▶ YOUR TASK
Select and copy out every line in the records containing "agent".

▶ MATERIAL TO PROCESS
——————————
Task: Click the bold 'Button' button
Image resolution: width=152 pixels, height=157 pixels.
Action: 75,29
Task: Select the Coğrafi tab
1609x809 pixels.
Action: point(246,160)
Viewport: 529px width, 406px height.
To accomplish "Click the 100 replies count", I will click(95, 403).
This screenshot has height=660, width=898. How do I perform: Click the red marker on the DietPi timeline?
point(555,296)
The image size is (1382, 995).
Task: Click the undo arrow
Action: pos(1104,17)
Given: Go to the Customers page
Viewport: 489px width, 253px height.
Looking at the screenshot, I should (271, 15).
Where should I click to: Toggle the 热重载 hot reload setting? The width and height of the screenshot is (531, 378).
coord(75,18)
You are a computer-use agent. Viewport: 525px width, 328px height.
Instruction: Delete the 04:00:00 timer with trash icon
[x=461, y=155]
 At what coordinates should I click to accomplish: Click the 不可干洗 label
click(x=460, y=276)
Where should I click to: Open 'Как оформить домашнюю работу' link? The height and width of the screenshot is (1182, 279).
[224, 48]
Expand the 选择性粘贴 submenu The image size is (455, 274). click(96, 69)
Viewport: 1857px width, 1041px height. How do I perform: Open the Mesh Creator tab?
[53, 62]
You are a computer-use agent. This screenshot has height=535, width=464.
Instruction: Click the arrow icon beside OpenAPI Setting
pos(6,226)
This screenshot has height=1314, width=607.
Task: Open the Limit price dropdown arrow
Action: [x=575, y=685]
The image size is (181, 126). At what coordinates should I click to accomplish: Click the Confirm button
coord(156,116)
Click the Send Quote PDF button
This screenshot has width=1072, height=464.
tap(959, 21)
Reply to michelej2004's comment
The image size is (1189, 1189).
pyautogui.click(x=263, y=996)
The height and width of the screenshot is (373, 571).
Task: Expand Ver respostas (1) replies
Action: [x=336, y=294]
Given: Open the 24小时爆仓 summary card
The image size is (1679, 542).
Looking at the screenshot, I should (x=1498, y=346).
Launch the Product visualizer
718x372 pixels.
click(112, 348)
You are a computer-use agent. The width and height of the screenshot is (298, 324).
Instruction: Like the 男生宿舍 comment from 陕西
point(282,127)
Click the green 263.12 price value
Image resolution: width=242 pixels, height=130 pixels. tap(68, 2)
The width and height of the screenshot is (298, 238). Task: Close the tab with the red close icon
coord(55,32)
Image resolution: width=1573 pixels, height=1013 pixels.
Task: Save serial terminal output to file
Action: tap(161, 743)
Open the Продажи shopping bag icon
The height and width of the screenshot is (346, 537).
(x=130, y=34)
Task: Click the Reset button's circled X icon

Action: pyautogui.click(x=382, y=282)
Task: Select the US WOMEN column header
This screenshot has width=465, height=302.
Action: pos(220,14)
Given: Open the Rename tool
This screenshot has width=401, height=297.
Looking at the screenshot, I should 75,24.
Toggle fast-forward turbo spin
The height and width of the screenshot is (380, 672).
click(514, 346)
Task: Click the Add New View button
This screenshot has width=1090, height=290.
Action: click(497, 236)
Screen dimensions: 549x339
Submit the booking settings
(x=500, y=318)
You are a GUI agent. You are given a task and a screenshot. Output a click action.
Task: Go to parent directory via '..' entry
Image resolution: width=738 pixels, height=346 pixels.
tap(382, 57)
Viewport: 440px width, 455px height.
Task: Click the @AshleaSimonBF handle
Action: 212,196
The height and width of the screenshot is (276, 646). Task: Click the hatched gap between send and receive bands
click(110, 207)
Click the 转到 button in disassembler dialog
——————————
▶ ANSWER SPACE
You are a computer-use agent. Viewport: 525px width, 328px height.
You are a computer-use agent. This screenshot has height=535, width=464.
You are a computer-use agent. The width and height of the screenshot is (298, 324).
You are a GUI agent. You are given a task and a screenshot. Output a click action.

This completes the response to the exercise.